Rg Milano 06/02/2026 - Olimpiadi Milano Cortina 2026 / Opening cerimony / foto Image Sport nella foto: cerimonia di apertura
La Cina punta molto sugli sport invernali e le Olimpiadi, ma finora a Milano-Cortina sono arrivate solamente quattro medaglie, nessuna d’oro. Sono al momento diciottesimi nel medagliere. Ricordiamo che i Giochi termineranno domenica 22 febbraio.
Il quotidiano francese Les Echos scrive a proposito:
Nel 2022, a Pechino, la Cina aveva vinto nove medaglie d’oro ai Giochi Olimpici invernali. Quest’anno, i suoi atleti hanno vinto solo quattro medaglie finora, e nessuna d’oro al momento. Soprattutto dopo il Covid, la Cina ha scommesso molto sugli sport invernali. In tutto il territorio sono state costruite infrastrutture adatte, in montagna e nelle città, per incoraggiare i cinesi a sciare o fare snowboard. Una dinamica che testimonia una volontà politica della federazione, ma anche il rilancio economico dei consumi in un contesto di deflazione.
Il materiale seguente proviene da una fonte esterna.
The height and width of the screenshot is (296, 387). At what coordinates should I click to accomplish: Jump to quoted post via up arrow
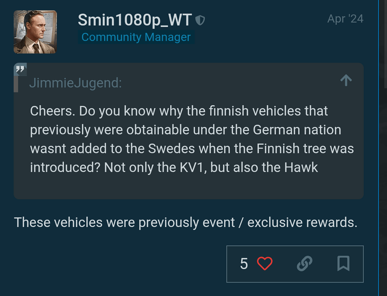(x=346, y=80)
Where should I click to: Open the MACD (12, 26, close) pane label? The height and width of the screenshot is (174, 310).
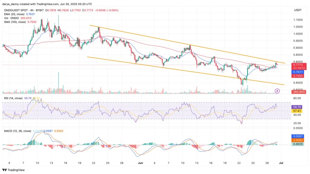tap(17, 131)
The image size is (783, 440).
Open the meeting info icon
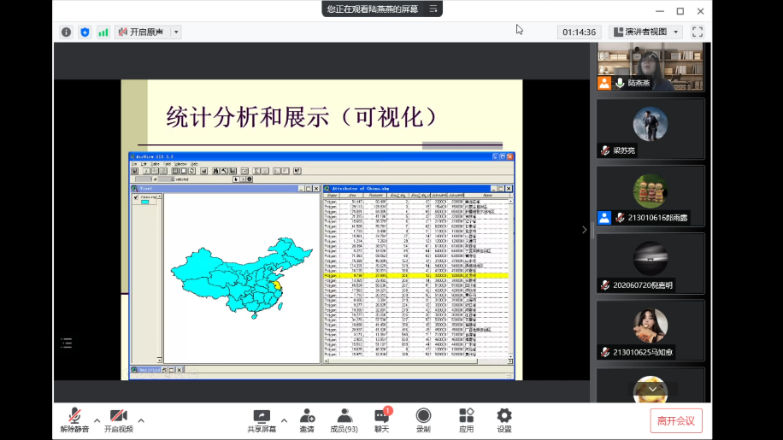coord(66,32)
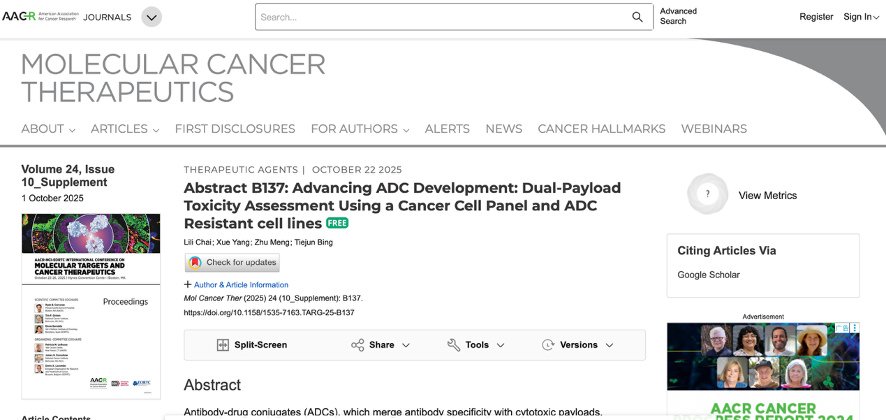The image size is (886, 420).
Task: Expand the Sign In dropdown
Action: (861, 17)
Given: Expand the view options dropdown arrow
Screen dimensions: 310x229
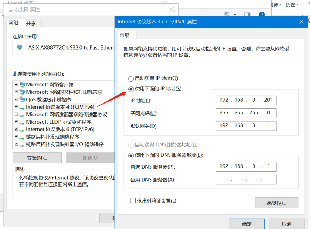Looking at the screenshot, I should [235, 15].
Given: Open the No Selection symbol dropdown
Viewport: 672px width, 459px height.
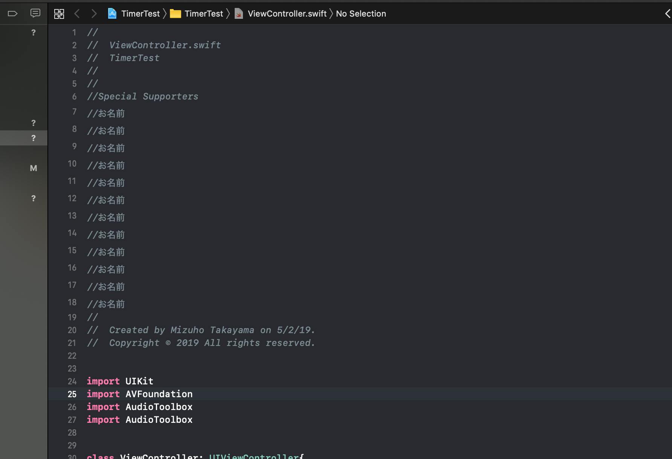Looking at the screenshot, I should click(360, 14).
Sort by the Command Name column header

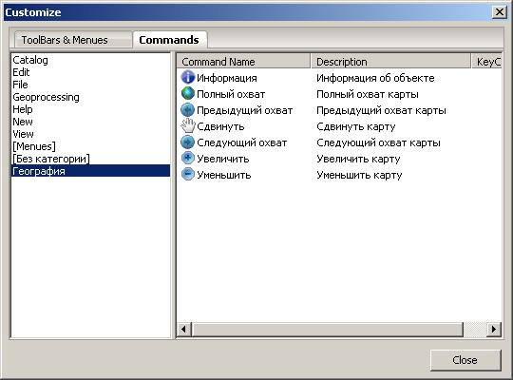point(243,62)
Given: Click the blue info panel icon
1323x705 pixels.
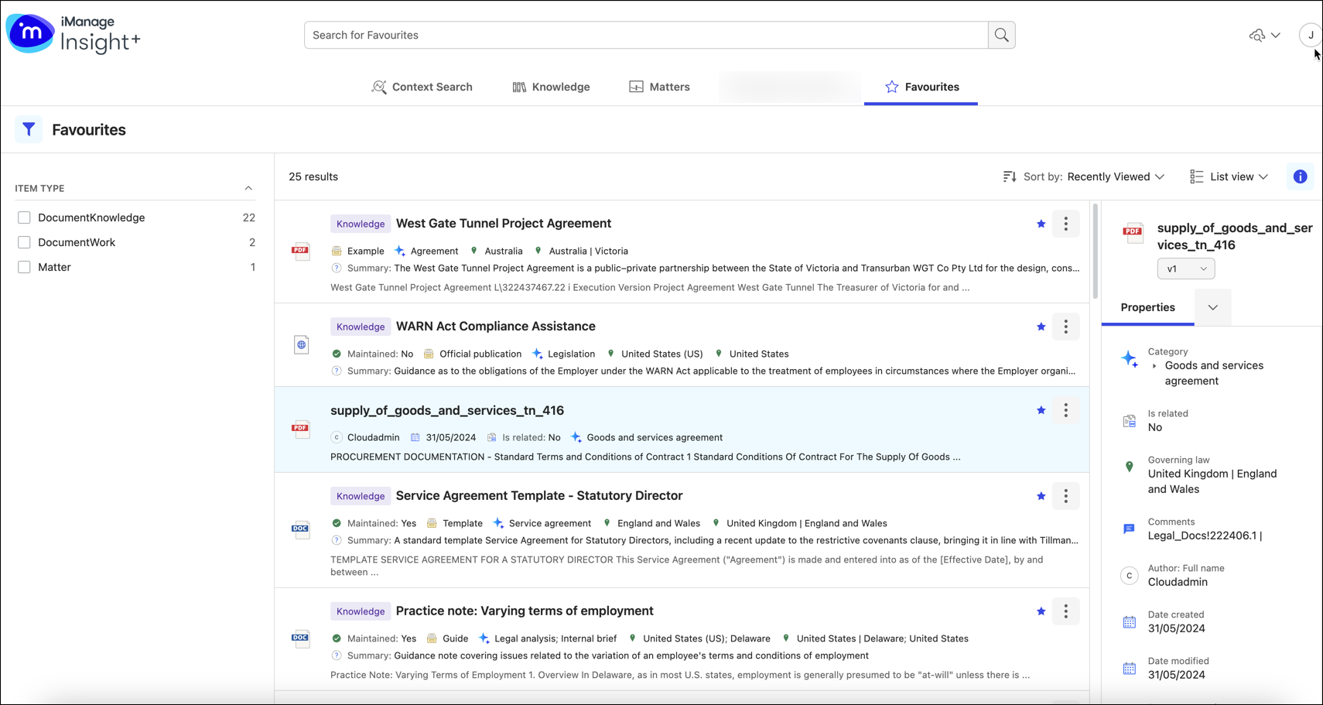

Nella provincia di Jilin, gli studenti hanno ricevuto dei buoni per andare a sciare, i bambini vengono portati in centri sciistici al coperto dove la neve è artificiale. Otto dei dieci più grandi centri sciistici al coperto del mondo si trovano in Cina. E i negozi di attrezzature aumentano: a Shangai ce n’è uno di cinque piani. Resta da vedere fino a quando, in un contesto di tassi di natalità in calo e grandi investimenti, questo modello sarà in grado di durare.